In some ways, the Republican Party has become the party of entrenched interests. It opposes inheritance taxes, wants to reduce the progressivity of the tax system, wants to allow the wealthy to have more influence on the politics of the nation, and wants programs aimed at helping those who have in the past been discriminated against limited or eliminated. Not surprisingly, the party has been active in trying to limit voting for the young, minorities, and others who might want to achieve the wealth its donors already possess.

Pennsylvania House Majority Leader Mike Turzai, (R), recently claimed that the state's voter I.D. law would help Mitt Romney win the presidency, according to TPM. Boasting of his accomplishments, he said, according to TPM,
“Pro-Second Amendment? The Castle Doctrine, it’s done. First pro-life legislation - abortion facility regulations - in 22 years, done. Voter ID, which is gonna allow Governor Romney to win the state of Pennsylvania, done.”
This is the way elites cement their holdings and prevent new blood from competing with their offspring.
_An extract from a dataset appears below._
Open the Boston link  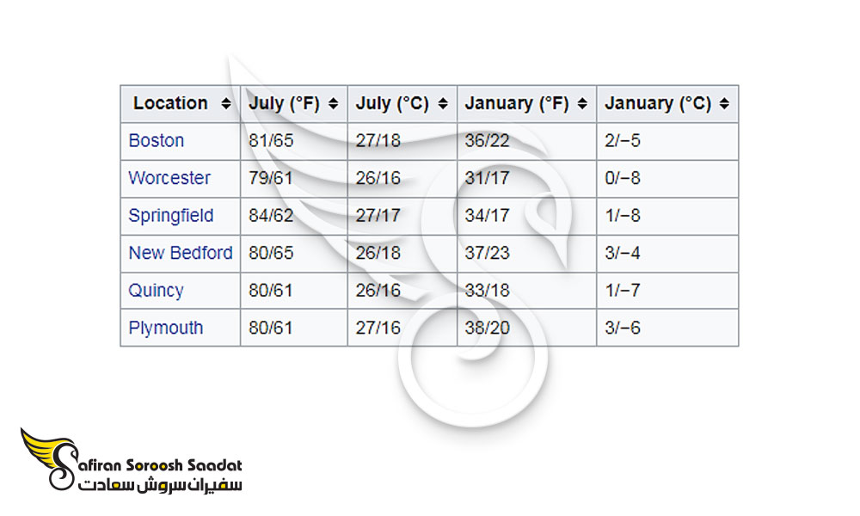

People like Turza do not plan to adopt policies that will lead to the decline of our economy, they adopt them because it is in the interest of their financial backers (and, of course, many are wealthy on their own, and share the same interests.)

Hard-headed businessmen and American chauvinists they claim to be, they pursue political and economic arrangements that could lead to the nation's economic and political decline. The point of limiting the voting franchise is to limit political power. As we've discussed before, the Republican Party is more white and more male because it represents the fears of lost privilege. Not all of these people are wealthy, but many perceive their privileged position in society slipping away. The game used to be rigged in their favor, and over the past 40 years, being white and male has lost much of its privilege.